*Records for locating visible targets*:
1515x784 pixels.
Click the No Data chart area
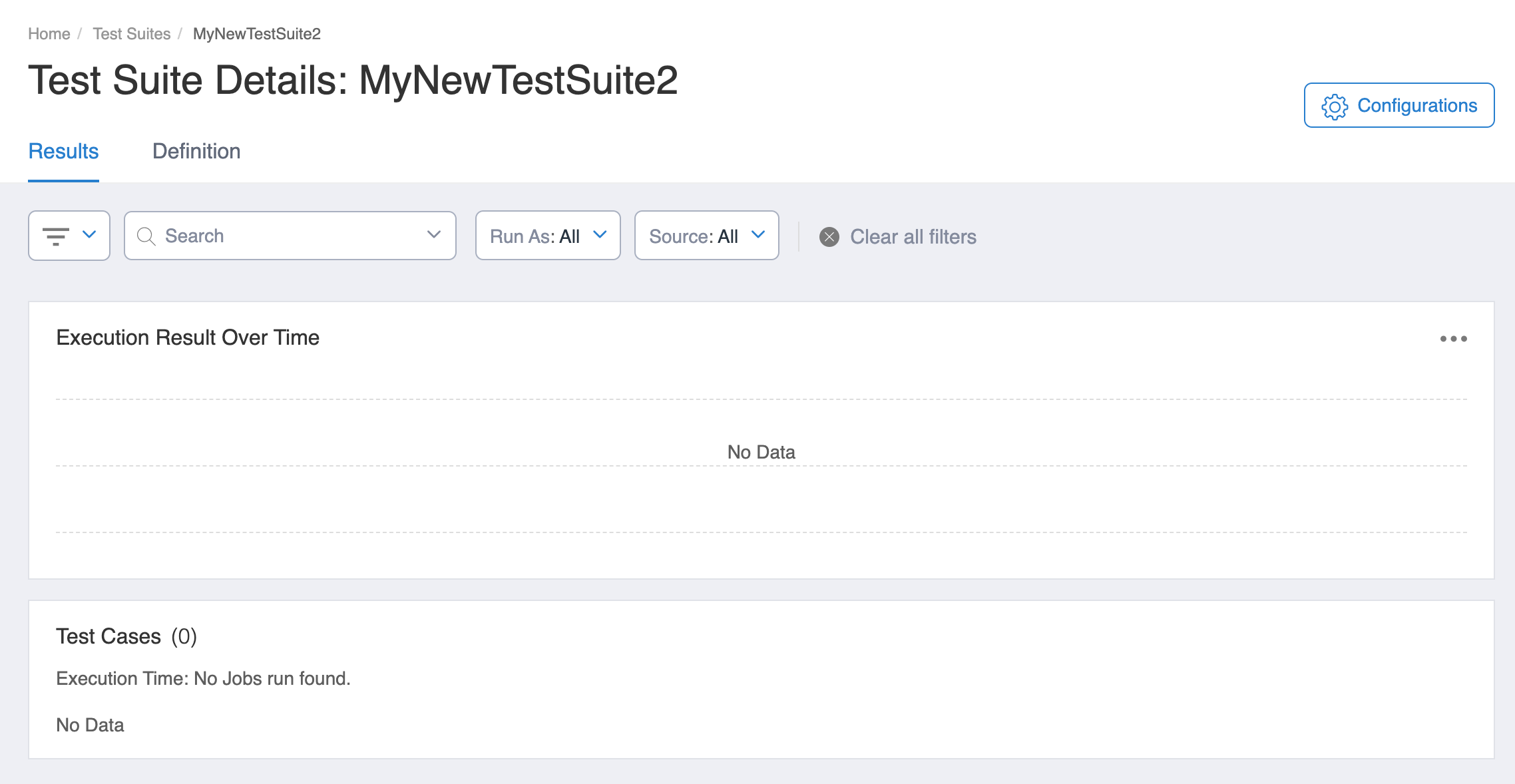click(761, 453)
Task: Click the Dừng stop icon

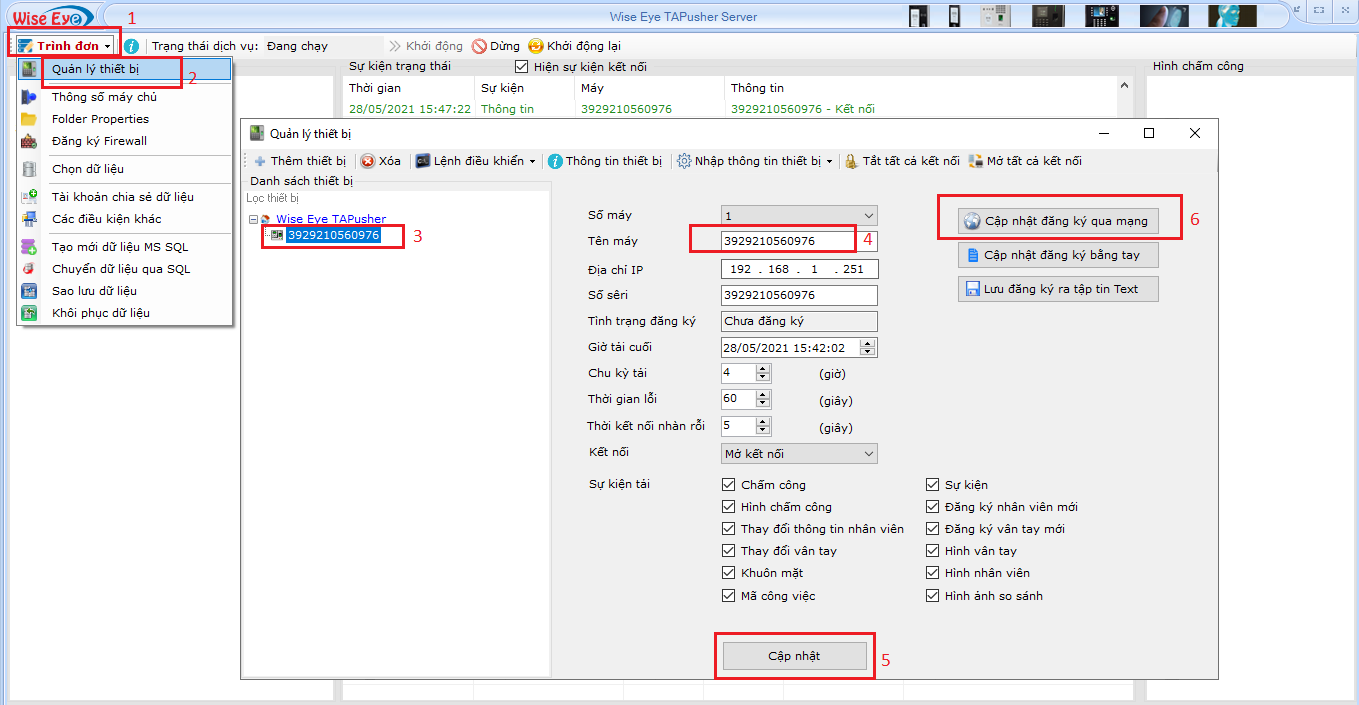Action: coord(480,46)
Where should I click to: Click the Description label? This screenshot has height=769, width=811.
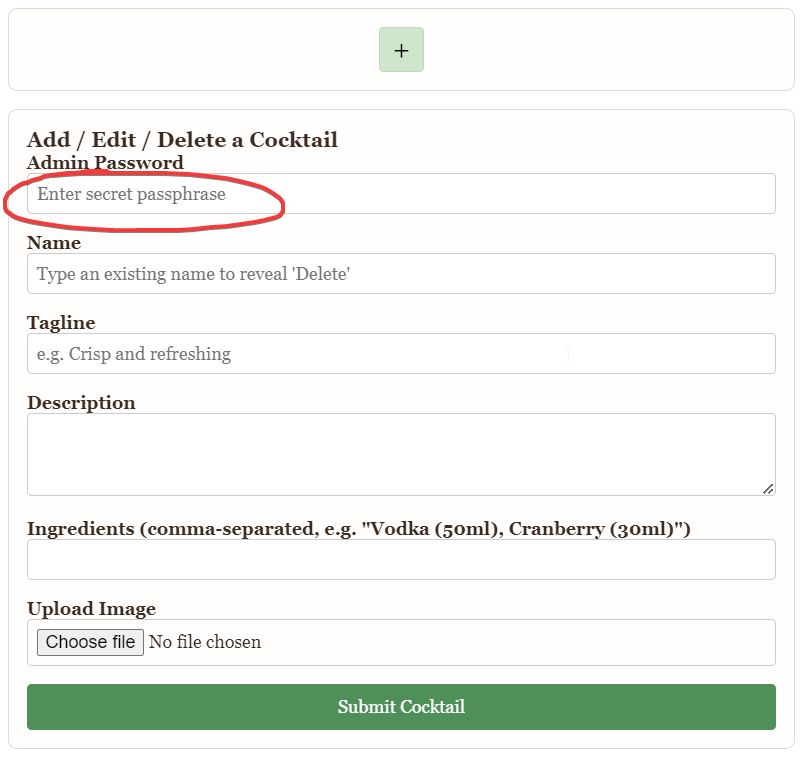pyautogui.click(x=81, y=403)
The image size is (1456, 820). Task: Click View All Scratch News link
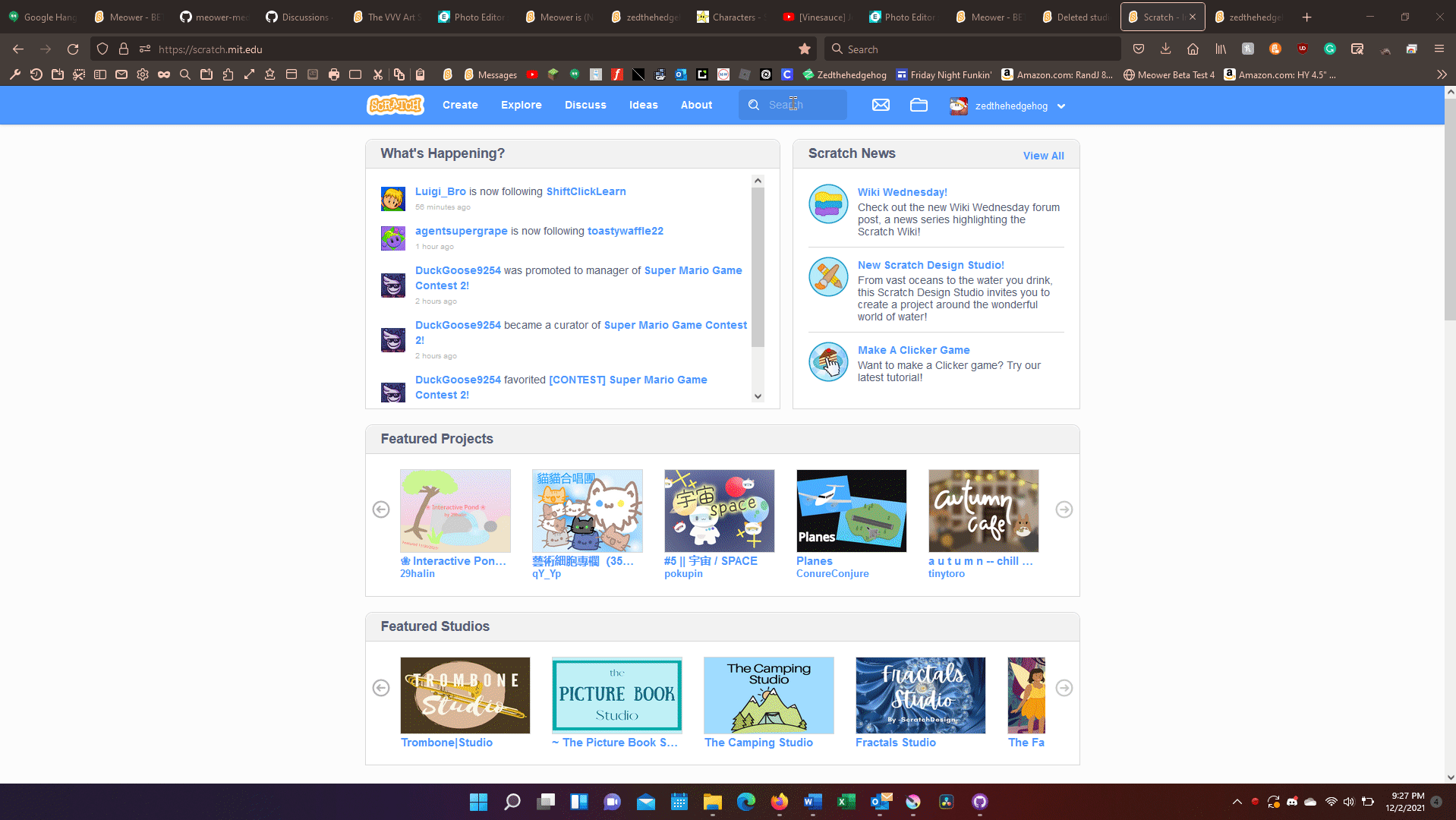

*Requirement*: Write out every line of the records above with all of their text kept, but increase each coordinate in the answers by 137. Leave out the pictures.

*The reply*:
1515x784 pixels.
Click the No Data chart area
click(898, 590)
Task: Click the Dừng stop icon

Action: coord(617,183)
Where should I click to: Click the Description label? This screenshot has height=769, width=811.
pyautogui.click(x=218, y=540)
The image size is (1456, 820). Task: Click View All Scratch News link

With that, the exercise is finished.